Don Chow Tacos was a Chinese-Mexican fusion food truck based in Los Angeles, California. A veteran in the food truck industry, Don Chow was founded on April 22, 2009, by Dominic Lau and Lawrence Lie. Their motto, “Where Chino meets Latino," represents the pair's Chinese heritage, (represented by the truck's logo, a depiction of the traditional Chinese guardian lion), and the Hispanic influences that had been constant in their lives as they grew up in LA.  Don Chow Tacos ceased operations on February 16, 2015.

History 
Don Chow Tacos was founded in October 2009. The idea for the truck was conceived when owners Lau and Lie identified a foodie niche in the late-night bar-goer crowd. When they decided launch Don Chow Tacos, the food truck industry was in its early stages. The name they chose to represent their fusion tacos, Don Chow, was derived from the honorific Spanish title "Don" in combination with the popular Chinese surname "Chow", (which also became a play-on-words for being synonymous with "food").

Don Chow began as a two-man operation, with Lau and Lie cooking and serving bar crowds on Thursday and Friday nights, as well as anyone else who encountered the truck on weekends. They appeared regularly at Zanzibar in Santa Monica and Townhouse in Venice. Both kept their day jobs, working after regular business hours to get Don Chow up and running.

When the truck transitioned to a full-week schedule in October 2009, Ernie Gallegos was hired to manage a cook to take over for Lau and Lie. With Gallegos’ guidance, Don Chow was able to establish regular operations.  The food truck gained local popularity after Guy Fieri sampled Don Chow's fusion fare on Diners, Drive-Ins and Dives in 2010 and again in 2015. Earlier that year, Don Chow had been recognized on NBC's Food Truck Week on the truck's first birthday: April 22, 2010, and Dominic Lau was interviewed by Kurt Knutsson, "Cyberguy" for KTLA in May. As its popularity continued to grow, Don Chow was featured on a segment for National Taco Day on KTLA on October 4, 2010.

Don Chow Tacos and owner Lau were featured on the  Cooking Channel's show "Easy Chinese" hosted by Ching-He Huang in June 2012.  The episode focused on late night street food.  Lau prepared one of Don Chow's signature dishes, the Chinese BBQ Pork taco, while Huang prepared a spicy oyster omelet "Taco".

In July 2013, Don Chow Tacos' owner Dominic had the opportunity to participate on the Lifetime Network's reality competition show Supermarket Superstar. Lau won his episode (Episode 2 Category "Global Cuisine") with the Kung Pao Chicken Chimale and went on to be a finalist in the show's final episode.

Cuisine 

The Don Chow truck serves traditional Mexican food with Chinese flavors from Lau and Lie's family and friends’ recipes.
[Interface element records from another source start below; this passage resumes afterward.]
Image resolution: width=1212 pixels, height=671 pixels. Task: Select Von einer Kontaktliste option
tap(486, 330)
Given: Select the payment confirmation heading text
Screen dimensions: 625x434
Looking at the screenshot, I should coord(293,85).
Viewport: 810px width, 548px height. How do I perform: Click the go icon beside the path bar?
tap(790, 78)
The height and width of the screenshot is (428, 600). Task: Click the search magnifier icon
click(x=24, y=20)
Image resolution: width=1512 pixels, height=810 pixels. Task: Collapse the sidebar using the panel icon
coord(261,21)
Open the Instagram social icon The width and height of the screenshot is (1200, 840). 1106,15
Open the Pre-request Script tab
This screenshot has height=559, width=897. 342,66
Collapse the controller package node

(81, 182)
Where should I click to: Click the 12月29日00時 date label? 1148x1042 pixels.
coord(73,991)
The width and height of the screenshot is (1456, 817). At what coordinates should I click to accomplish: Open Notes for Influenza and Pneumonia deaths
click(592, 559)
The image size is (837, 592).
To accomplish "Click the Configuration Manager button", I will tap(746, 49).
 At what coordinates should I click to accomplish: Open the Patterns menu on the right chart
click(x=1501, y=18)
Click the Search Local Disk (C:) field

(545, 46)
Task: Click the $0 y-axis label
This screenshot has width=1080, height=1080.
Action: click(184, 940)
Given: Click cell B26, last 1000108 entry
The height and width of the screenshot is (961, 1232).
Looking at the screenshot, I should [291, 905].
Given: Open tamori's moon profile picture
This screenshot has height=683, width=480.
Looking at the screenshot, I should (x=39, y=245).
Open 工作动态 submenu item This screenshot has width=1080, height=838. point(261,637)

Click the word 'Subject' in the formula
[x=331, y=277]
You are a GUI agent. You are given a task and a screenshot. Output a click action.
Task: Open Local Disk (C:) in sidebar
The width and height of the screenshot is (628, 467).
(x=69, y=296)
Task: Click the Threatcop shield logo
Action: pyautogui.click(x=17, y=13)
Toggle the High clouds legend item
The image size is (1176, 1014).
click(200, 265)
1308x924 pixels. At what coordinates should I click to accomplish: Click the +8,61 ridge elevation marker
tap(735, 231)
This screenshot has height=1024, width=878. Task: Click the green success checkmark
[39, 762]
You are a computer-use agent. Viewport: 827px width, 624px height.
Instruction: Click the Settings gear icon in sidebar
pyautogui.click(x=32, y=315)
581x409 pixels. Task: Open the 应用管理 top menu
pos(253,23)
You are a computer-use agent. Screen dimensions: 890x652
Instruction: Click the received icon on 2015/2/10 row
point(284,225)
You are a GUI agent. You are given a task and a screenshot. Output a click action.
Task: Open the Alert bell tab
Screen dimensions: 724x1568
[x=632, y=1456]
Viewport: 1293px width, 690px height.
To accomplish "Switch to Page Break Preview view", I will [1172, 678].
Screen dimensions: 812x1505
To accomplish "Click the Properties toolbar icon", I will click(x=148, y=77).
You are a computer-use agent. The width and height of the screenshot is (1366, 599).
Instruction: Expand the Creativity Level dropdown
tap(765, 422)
The menu includes tacos, burritos, tortas, “Chimales,” and noodle dishes. Some of their most popular dishes are their Kung Pao Chicken Tacos, Chinese BBQ Pork Burritos, and “Chimales”, (traditional tamales stuffed with their own Chinese style meats). Other signature dishes are their Carne Asada Chow Fun and “Ultimate LA Tacos” – carne asada tacos topped with bacon – which were inspired by the bacon-wrapped hot dogs that pervade tailgating parties during the football season at USC, (both Lau and Lie's alma mater).

All food is prepared and cooked to order by the staff on the truck. Excepting their signature dishes, the menu remains flexible and rotates depending on its location. Additionally, the truck offers several secret off-menu items.

Events 
The mobility of the food truck has enabled Don Chow to cater to a variety of Californians and their lifestyles. The truck makes regular appearances at events such as the Los Angeles Outdoor Cinema Food Fest, the LA Street Food Fest, and farmers' markets. Balancing fun and profitability, Don Chow appears at a variety of catered events in addition to being on the streets. Past catered events have included the sets of the Food Network's Giada at Home and the film No Strings Attached.

Don Chow gives back to the community, participating in fundraisers and charity events for local schools and other causes. The truck has collaborated multiple times with Cal State LA to benefit their Urban Learning Program and participated in charity events for the 2009 Typhoon Ondoy in the Philippines and the 2010 Haiti earthquake. Don Chow also partnered with KTLA's news anchor Wendy Burch and the Good News Foundation to rebuild the Gilbert Lindsay Park in Los Angeles, providing free lunches for all volunteers on May 29, 2010.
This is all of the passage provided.